• BRONFRAGMENT

○ ○ ○ ○ ○

Het verhaal van onze naamloze verteller begint op een regenachtige herfstavond in oktober, in het heden. Hij ziet iemand in zijn tuin rondscharrelen en ondanks dat hij bang is, roept hij de figuur aan die dan de benen neemt. Twee week later wordt jeugdvriend Alex op straat neergestoken. Naar blijkt door dezelfde man die bij de verteller in de tuin rondscharrelde. Motief onbekend. Door deze gebeurtenis worden de herinneringen van de verteller aan de zomers van zijn jeugd weer naar de oppervlakte gehaald. Hij begint zijn verhaal bij de zomer van 1969.

In de zomer van 1969 zijn de verteller en zijn ouders op zomervakantie bij de kust. Lome dagen met muziek, vissen, fietstochten en op en neer gaan naar de winkel in het nabijgelegen dorp rijgen zich aaneen. De verteller komt uit een arbeidersgezin, een van de redenen waarom hij en zijn vader tijdens hun tochten nooit langs het landgoed van de Rabell-familie gaan. Zijn vader heeft een afkeer van de rijke en bevoorrechte klasse.

De verteller komt Alex en zijn zusje Stella tegen bij de winkel van Berglund en, ondanks een wat stroef begin, wordt hij uitgenodigd om op het landgoed te komen spelen die zomer. Het begin van een vriendschap, al is het vooral Alex die bepaald hoe de vriendschap er uitziet: wanneer de verteller mag komen, wat ze gaan doen, wanneer hij weer weg moet.

De verteller vindt het wel prima. Alex is meestal aardig, net als zijn moeder en oma. En de familie fascineert hem omdat alles er zo anders is dan bij hem thuis. Alex en de verteller blijven ook buiten de vakanties bevriend, maar de inhoud van hun vriendschap verandert wanneer de verteller per ongeluk achter het grootste geheim van de familie komt. Dat de verteller een onstuimige relatie met Stella begint, doet de vriendschap ook geen goed.

De roman is opgedeeld in delen, die elk hun eigen titel hebben. Je weet als lezer meteen met wie je de komende hoofdstukken zult doorbrengen. De delen volgen elkaar grotendeels chronologisch op, al maakt Westö ook gebruik van vooruitwijzingen. Op zich geen probleem, maar deze zijn niet altijd even duidelijk aangegeven, zodat je soms opeens halfweg een alinea tot de ontdekking komt dat je in een heel andere tijd zit. Dat vond ik bij vlagen behoorlijk verwarrend en irritant.

Interessant om te lezen is hoe levend het stelsel van sociale klassen in de jaren ’70 en ’80 nog was. Ik had gedacht dat deze toen al goeddeels verdwenen waren, maar blijkbaar niet. Met de ogen van nu is het verbazingwekkend hoe gewoon de verteller, Alex en Stella dit vinden. Alhoewel dit later in het verhaal wel verschuift.

○ ○ ○ ○ ○

• BESCHIKBARE GEGEVENS
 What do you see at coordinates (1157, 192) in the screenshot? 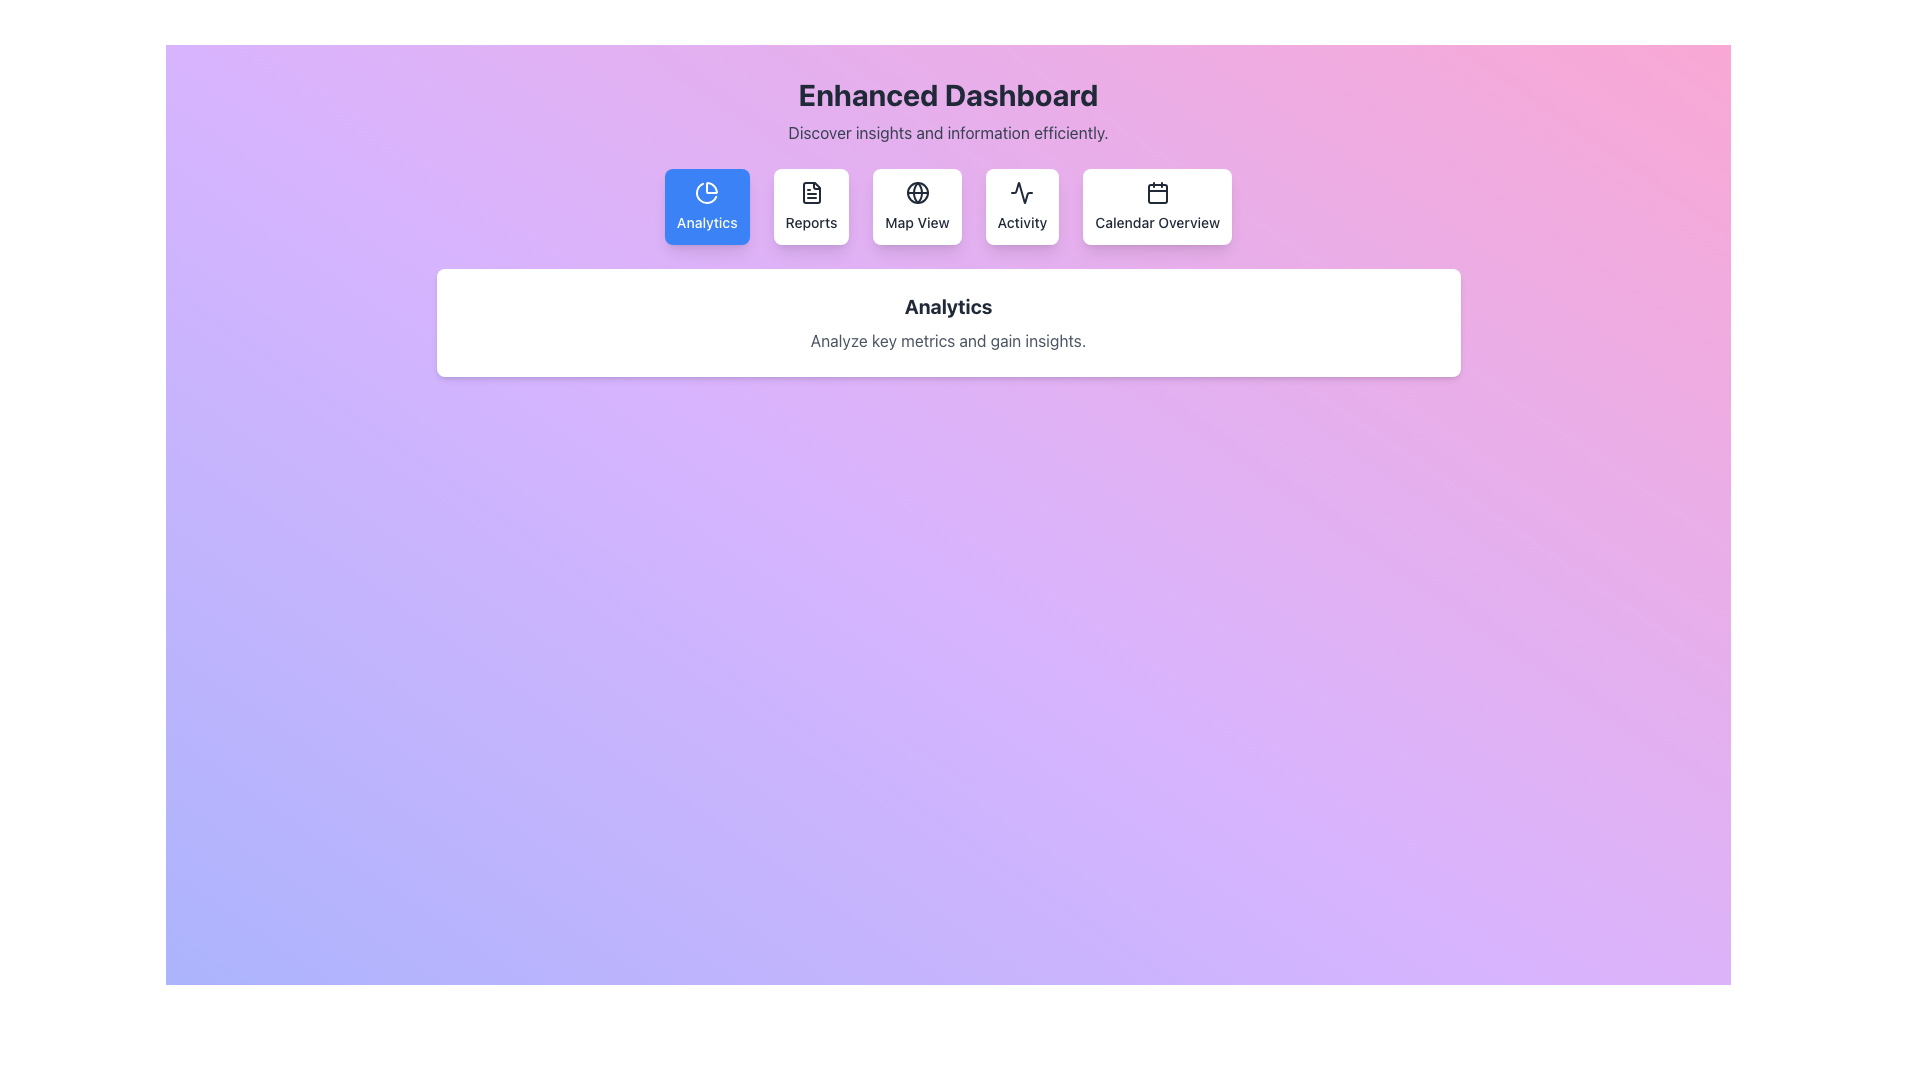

○ ○ ○ ○ ○

• OP TE LOSSEN OPGAVEN
1. Geef aan met welke zomer de verteller volgens de boekbespreking zijn verhaal begint.
2. Leg uit waarom de verteller en zijn vader tijdens hun tochten nooit langs het landgoed van de Rabell-familie gaan, volgens de reden die de boekbespreking daarvoor noemt.
3. Pak de boekbespreking weer op na de laatste zin en schrijf haar verder.

• ANTWOORDEN PER OPGAVE
1. Met de zomer van 1969.

2. De verteller komt uit een arbeidersgezin, en zijn vader heeft een afkeer van de rijke en bevoorrechte klasse. Dat is een van de redenen waarom ze het landgoed van de Rabell-familie mijden.

3.
Niet alles is natuurlijk te wijten aan het klassenverschil, ook de karakters van de personages hebben hier veel mee te maken. De verteller is iemand die zo op het eerste gezicht veranderingen en situaties makkelijk accepteert, al denkt hij er wel veel over na. Misschien zelfs té veel. Soms wilde ik hem wel door elkaar schudden en roepen dat hij eens voor zichzelf moest opkomen en niet alle shit van Alex moest slikken.

Want vergis je niet, Alex is een van de meest kloterige personages die je in een boek tegen kunt komen. Hij is een meester in het manipuleren van mensen en speelt ze genadeloos tegen elkaar uit, gewoon omdat het kan. Hij vernielt menig leven zonder daar bij stil te staan. Het interesseert hem niet en het ligt dan aan het slappe karakter van de ander. Ook al is Alex geen personage om van te houden, fascinerend vond ik hem wel. Hoe kan iemand zo omgaan met anderen?

Wat me trouwens bij de grootste overeenkomst tussen Alex en de verteller brengt: het ligt altijd aan de ander. Ze weten het prima wanneer iets hun schuld is, maar toch nemen ze die verantwoording niet. In die zin zijn ze eigenlijk altijd de pubers uit de jaren ’70 gebleven. Verongelijkt: de wereld is tegen ze.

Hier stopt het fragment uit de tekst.